In all three of these competitors, the lesson is the same. Going head to head with a rival company can be tough, but that is only part of the competitive picture. What you’re competing for today is the prospect’s decision to select your solution over all others.
In my workshops, I always have salespeople write out, from the prospect’s viewpoint the advantages and disadvantages of going with the competition. Then we develop strategy around the “red flags” and we implement strategy around our strengths that are the competition’s disadvantages.
Obsession about Competitor Activity
Many companies focus too much on the competition rather than on their customer/clients. When you’re focusing on what your competitor is doing, you are already one step behind. When you compare yourself to the competition, you tacitly say to the prospect, “They are the standard.” “It’s their achievement we have to match.” This sentiment comes across as a “me too” argument, a weak and ineffective way to sell.
I love golf, and I am competitive. I love to win. Golf is like most games in that the mental aspect usually outweighs the physical. However, in golf, you have literally minutes between shots.
Sometimes in my competitive nature, I get focused on my opponent. Where did their ball go? What is their score? How does their swing look?

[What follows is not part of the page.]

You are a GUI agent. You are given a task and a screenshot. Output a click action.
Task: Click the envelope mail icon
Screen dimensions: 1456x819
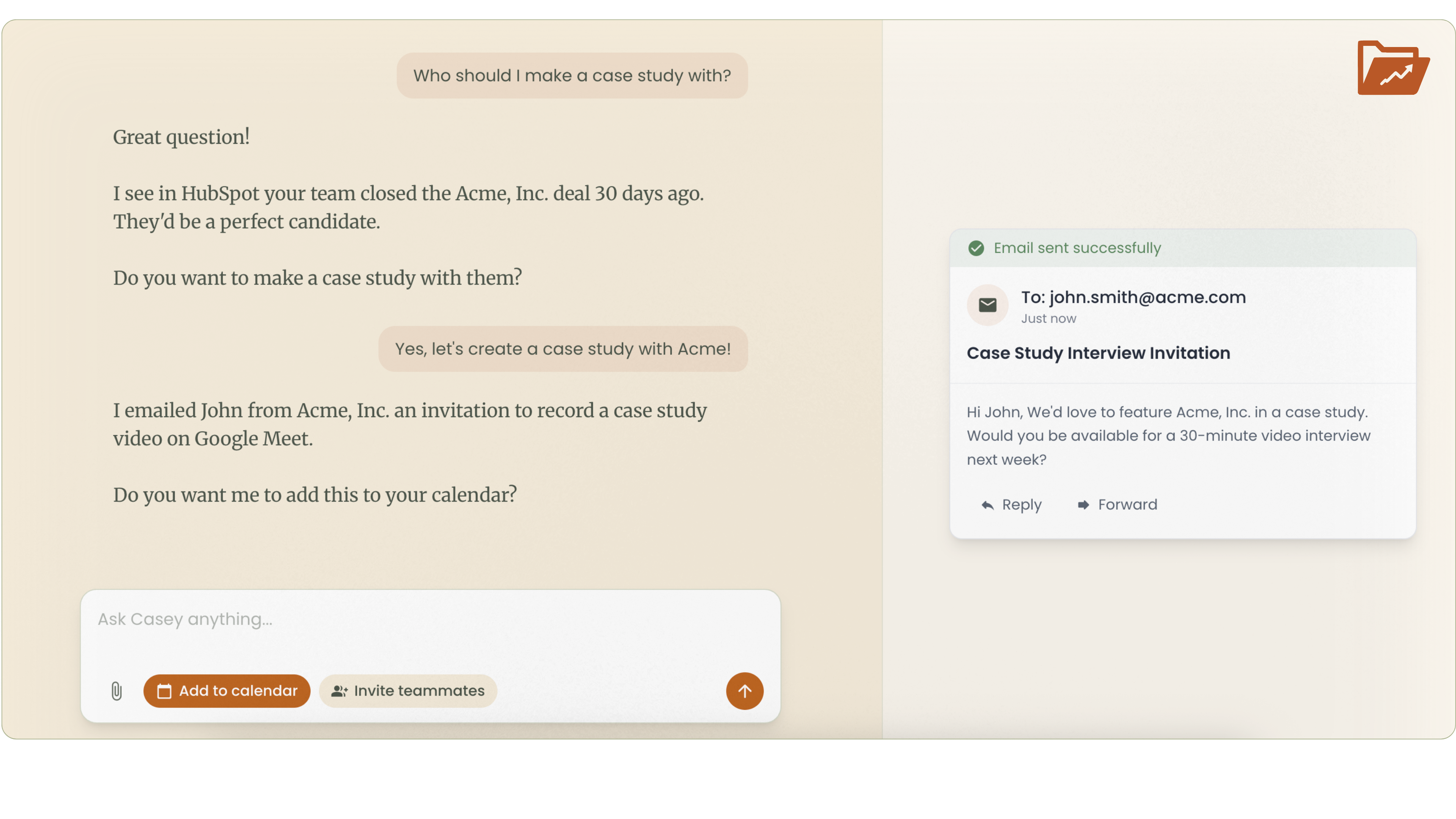(987, 305)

Yes, there can be some competitive advantage in observing your competition. However, none of those advantages will help you focus on your shot. The same is true for many salespeople. They get so worried about what the competition is doing that they forget to focus on what’s really important to their customer/client. It’s easy to lose focus. We want to know what our competition is doing. How can we beat the competition? The reality is that by putting your focus on creating value for the prospect and a good sales experience, as discussed above, you are taking the steps to do just that─beat the competition.
So a few heartfelt reminders.
Make sure you understand the competition and look beyond just your direct competitors. Instead of focusing on the competition in a reactive way, be proactive and focus on your strengths and eliminate red flags. I
By focusing too much on the competition, you advertise your weakness, not your strengths.
Capitalize on those strengths that are relatively unique to you to reposition and leverage yourself most advantageously in the account. And eliminate red flags by using strategic action steps, or at least minimize the impact of red flags if they can’t be eliminated. And remember your competitor’s strengths should always be considered your red flags.